With all the injuries and personal issues regarding Stephen Piscotty, he has been a shell of himself from a year ago.

Also, Randal Grichuk has not shown the improvement we wanted in plate discipline, which for a better part of the season has placed us in a tough spot.

First analytically, let us look further into the value of our outfielders this season. When we search the players record in games they have played and achieved a hit in, it becomes even more clear who the odd man out should be.

Tommy Pham is having a spectacular season and he is 35-24 in games when he gets a hit. Jose Martinez is 22-13 when he gets a hit. Randal Grichuk is 29-15 when he gets a hit. Dexter Fowler is 25-23 when he gets a hit. Last, and least, Stephen Piscotty is 19-24 when he gets a hit.

That can show a multitude of things, but I think it highlights something more than anything else. Stephen Piscotty was a drag in the lineup even when he got hits. He was just plain unproductive, and showed no power, slugging .362.

Also, having an OPS of .702 is well below the Major League average. Placing him in the middle of the order was simply a bad move by Matheny. It was a major factor in our power outage as a team.

Clearly, Dexter Fowler is not “knocking the ball out of the park” so-to-speak, but he is an upgrade. I also do not believe we have seen what a healthy Fowler can do, so I would expect the former catalyst of the defending champions offense to spark ours for the remainder of the season as well.

The next piece of analytics with the outfield I would like to share is my Predator Run Index (PRI). This differs from my Predator Power Index (PPI) mentioned in my previous article.

This statistical value uses their OPS as well as other statistics to create a run value for the player. Then I compare that to an average MLB player run value. If a player’s PRI = 0, then he is average. A positive number is an above average player and negative is a below average player.

Compared to 626 other qualifying players, which includes players with over 10 plate appearances, here is how our outfielders faired statistically on my newest update on August 9th:

Player                     PRI Rank        PRI

Pham:                      47th              8.05

Martinez:                102nd           3.11

Fowler:                    106th            3.02

Grichuk:                   319th          -1.09

Piscotty:                  432nd         -2.26

The difference between Dexter Fowler and Stephen Piscotty via PRI is 5.28. An All-Star caliber player is 8.00 on the PRI. With adding Dexter Fowler we added a near All-Star player in the difference between the two players. We did added more than the 3.02 PRI he is worth by subtracting our negative player statistically.

As I mentioned before, Dexter Fowler is not the reason we have won the last couple of games, but he is the reason for the higher projections offensively in the future that could keep this little run going.
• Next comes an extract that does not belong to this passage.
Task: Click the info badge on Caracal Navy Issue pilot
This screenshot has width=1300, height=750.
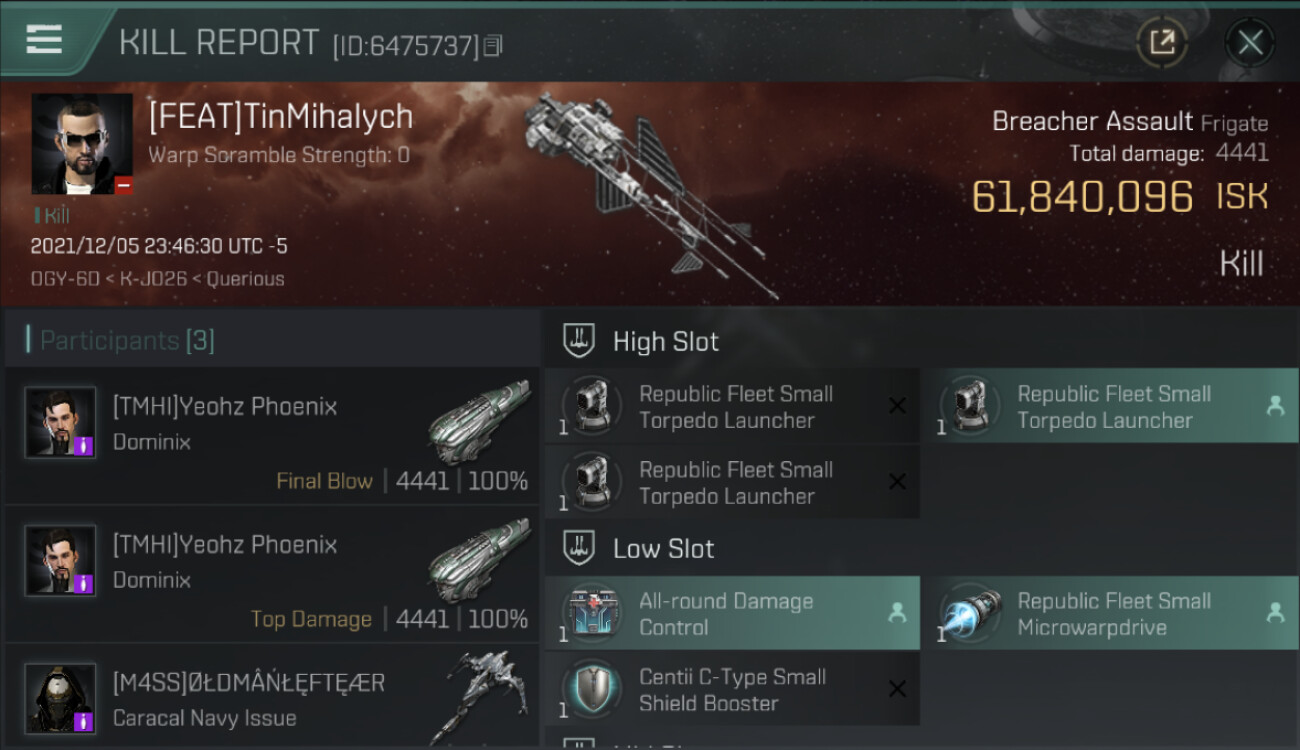Action: click(84, 721)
We have desperately been needing offense, and replacing Piscotty for Fowler is genius. Adding a consistent Fowler every day should swing us more in the right direction, continually putting our best lineup out there every day. Not to mention, now we do not have to watch Matheny put in bad players in our fourth and fifth spot in the lineup. Now we can insert a much better Jose Martinez.
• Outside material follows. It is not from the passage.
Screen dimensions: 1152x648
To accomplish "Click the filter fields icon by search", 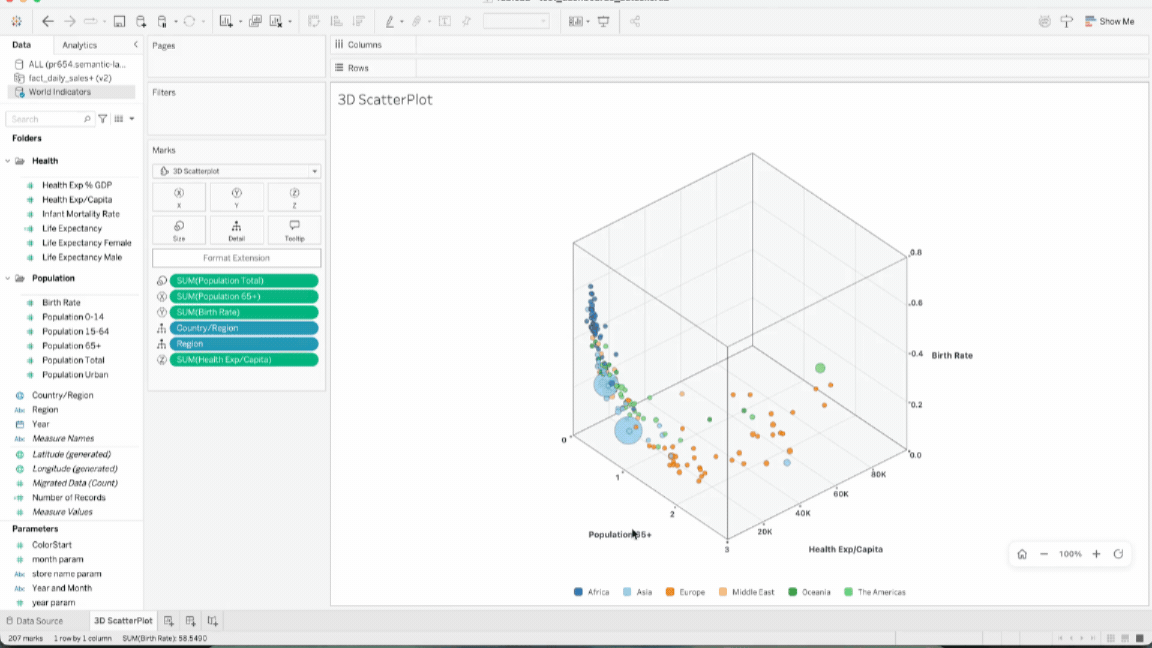I will pos(103,118).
Next: Three shortstop options for 2018

If you have read my other articles it is clear I am optimistic for this 2017 St. Louis Cardinals club. All my reasons are based on statistical evidence using my two indexes, Predator Power Index and Predator Run Index. The last couple of days have been great and I do hope it continues longer, as all fans do. Stay patient, stay reasonable, and we may just find our way into the Fall Classic thanks to the value Dexter Fowler brings to the offense.